_Try it_. Using the listing below, copy exactly each line from the one that has "How do I perform: Select" through the one that has "Open the Facebook page icon"; omit the pictures.

_Given records_.
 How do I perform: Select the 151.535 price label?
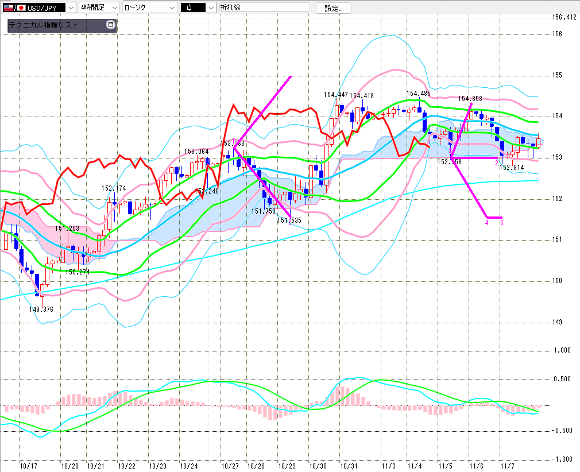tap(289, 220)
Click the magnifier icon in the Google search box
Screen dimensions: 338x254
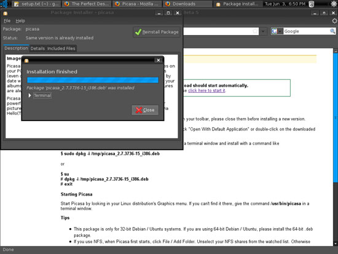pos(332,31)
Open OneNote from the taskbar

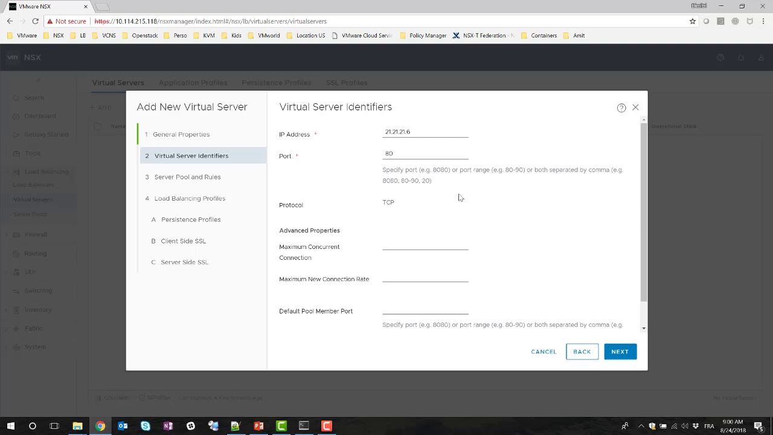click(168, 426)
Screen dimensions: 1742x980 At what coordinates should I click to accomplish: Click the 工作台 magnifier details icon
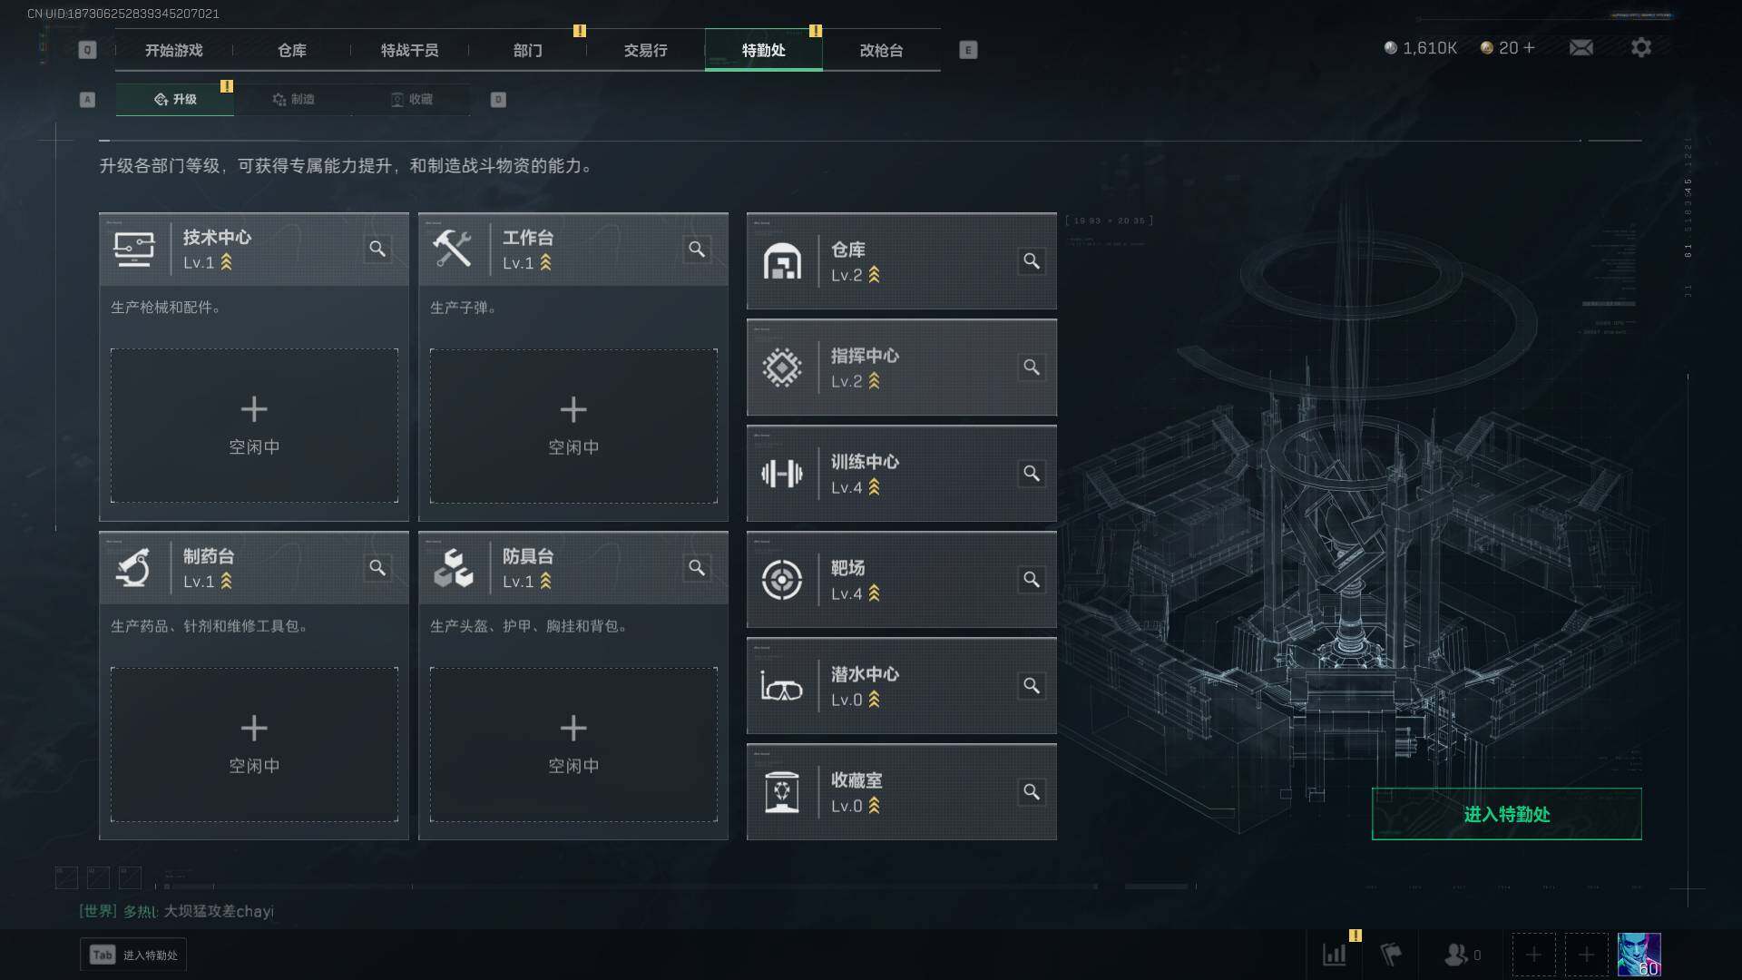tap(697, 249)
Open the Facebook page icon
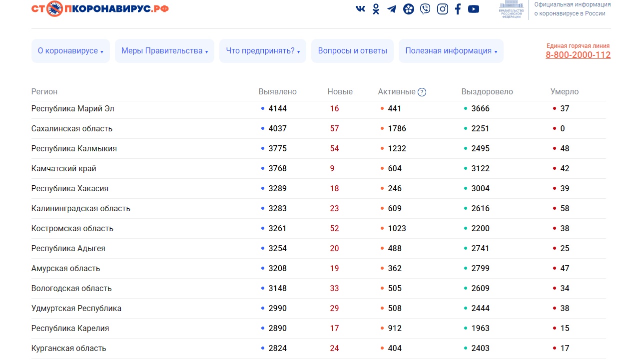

---

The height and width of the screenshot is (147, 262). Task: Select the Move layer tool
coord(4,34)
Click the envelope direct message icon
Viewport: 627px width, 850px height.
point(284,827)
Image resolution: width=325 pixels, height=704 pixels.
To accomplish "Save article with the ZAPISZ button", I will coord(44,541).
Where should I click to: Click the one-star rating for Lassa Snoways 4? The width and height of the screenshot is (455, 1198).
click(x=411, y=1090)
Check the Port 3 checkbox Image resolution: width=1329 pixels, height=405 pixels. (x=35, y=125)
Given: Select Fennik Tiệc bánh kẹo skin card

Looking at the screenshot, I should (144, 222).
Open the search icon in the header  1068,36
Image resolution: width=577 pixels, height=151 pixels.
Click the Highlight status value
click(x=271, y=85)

_Result_.
 How do I perform: Select the 151.535 price label?
tap(289, 220)
Click the magnifier icon in the Google search box
Screen dimensions: 338x254
pos(332,31)
Open OneNote from the taskbar

click(168, 426)
Screen dimensions: 1742x980 At what coordinates should I click to accomplish: Click the 工作台 magnifier details icon
tap(697, 249)
Open the Facebook page icon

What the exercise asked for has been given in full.